**SHORT TASK**
Write out the entries word for word, from the line with "Screen dimensions: 1674x582" to the line with "tap(1622, 155)", including both of those lines. Leave the pictures out of your answer.

**ENTRIES SHOWN**
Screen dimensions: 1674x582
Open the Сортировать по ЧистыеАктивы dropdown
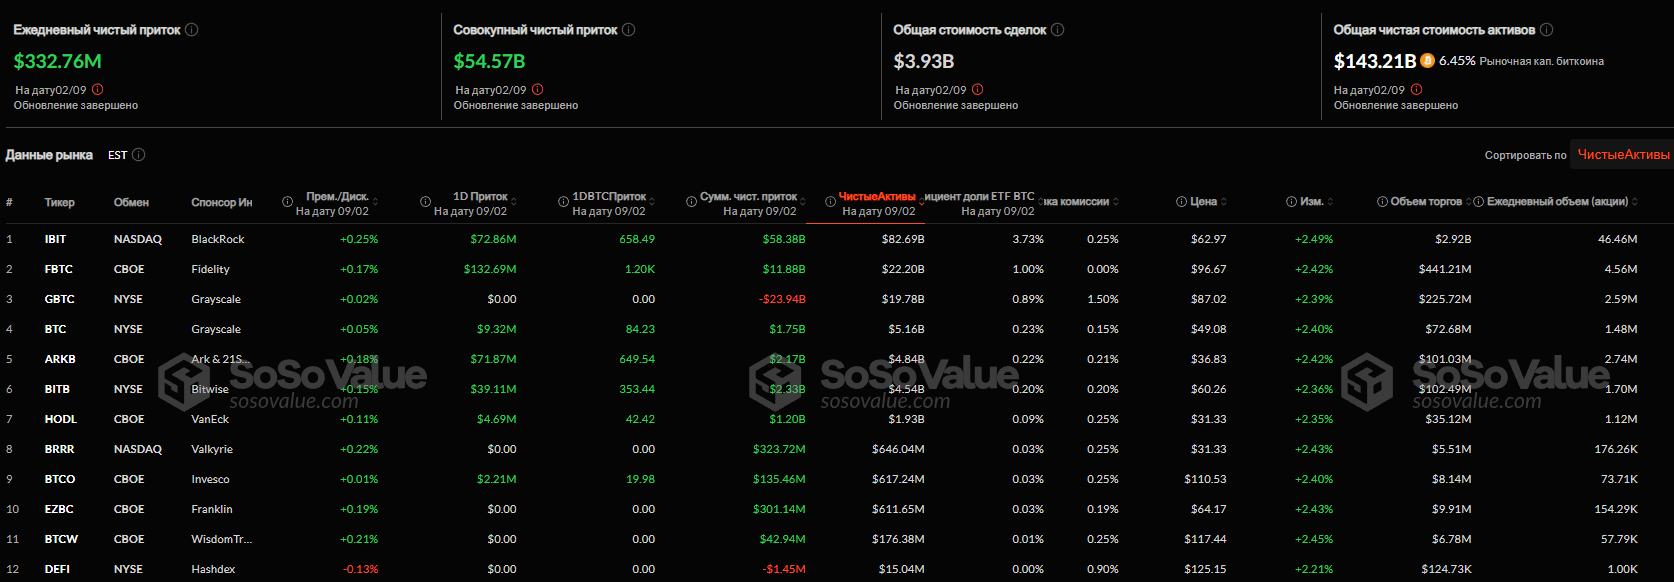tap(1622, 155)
...
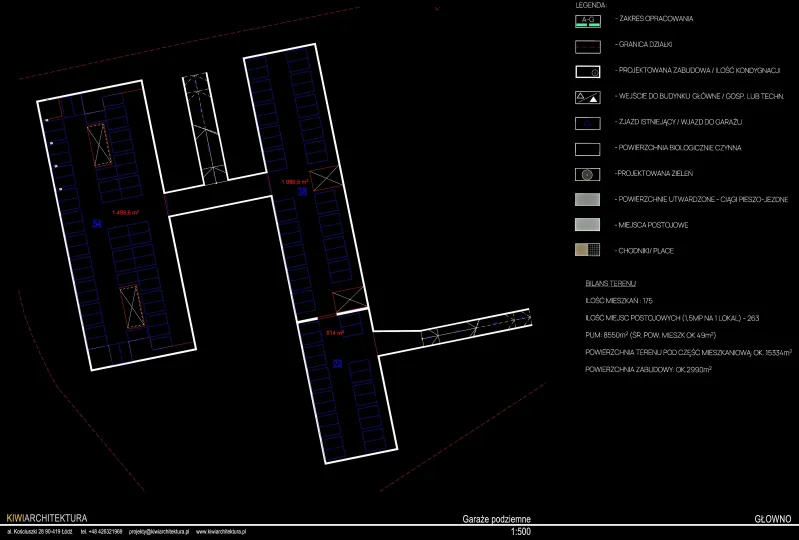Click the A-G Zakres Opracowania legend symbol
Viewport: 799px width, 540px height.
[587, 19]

**TASK RESPONSE**
Screen dimensions: 1674x582
Open the Сортировать по ЧистыеАктивы dropdown
tap(1622, 155)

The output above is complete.